TASK BRIEF —
Recast the entries from the line containing "The image size is (654, 613)." through the line containing "Action: (250, 250)" as a Markdown table with the columns No. and Line, one row per line and no blank lines. Include both end lines, and leave the pictures out.

::: RECORDED DATA

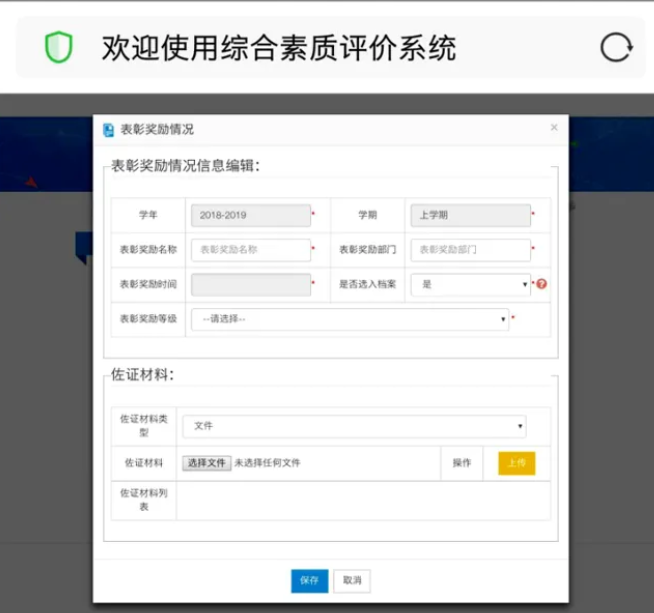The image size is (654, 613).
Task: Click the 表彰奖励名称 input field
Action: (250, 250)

::::::
::: RECORDED DATA

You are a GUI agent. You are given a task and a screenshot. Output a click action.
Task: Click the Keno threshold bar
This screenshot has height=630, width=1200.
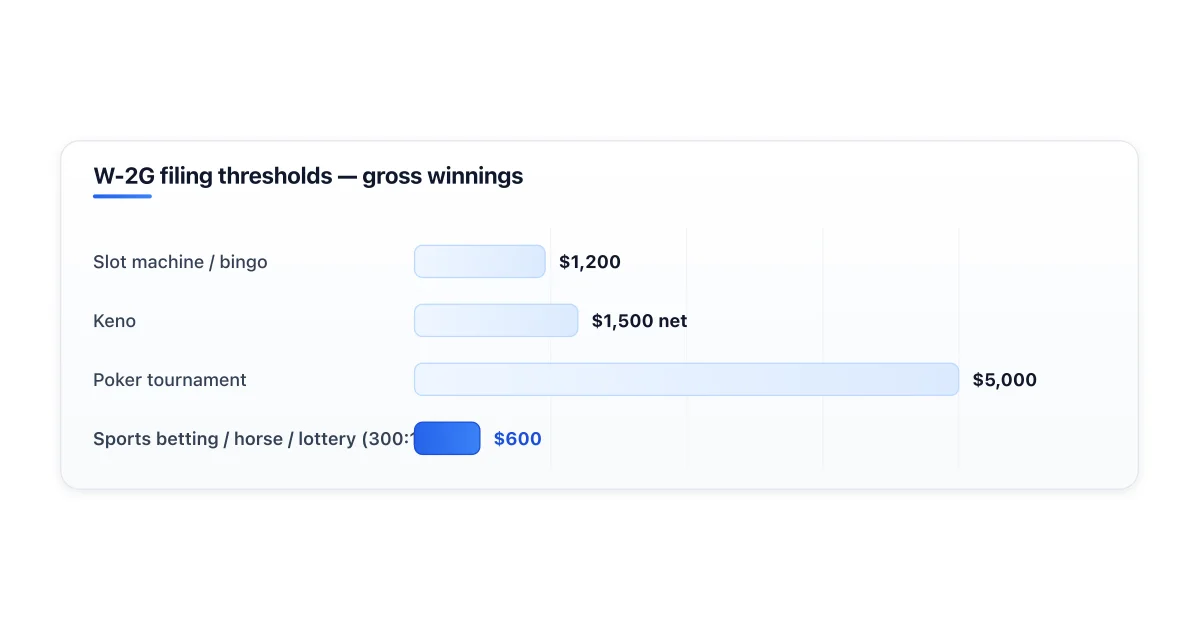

::::::

TASK SOLUTION —
| No. | Line |
|---|---|
| 1 | The image size is (654, 613). |
| 2 | Task: Click the 表彰奖励名称 input field |
| 3 | Action: (250, 250) |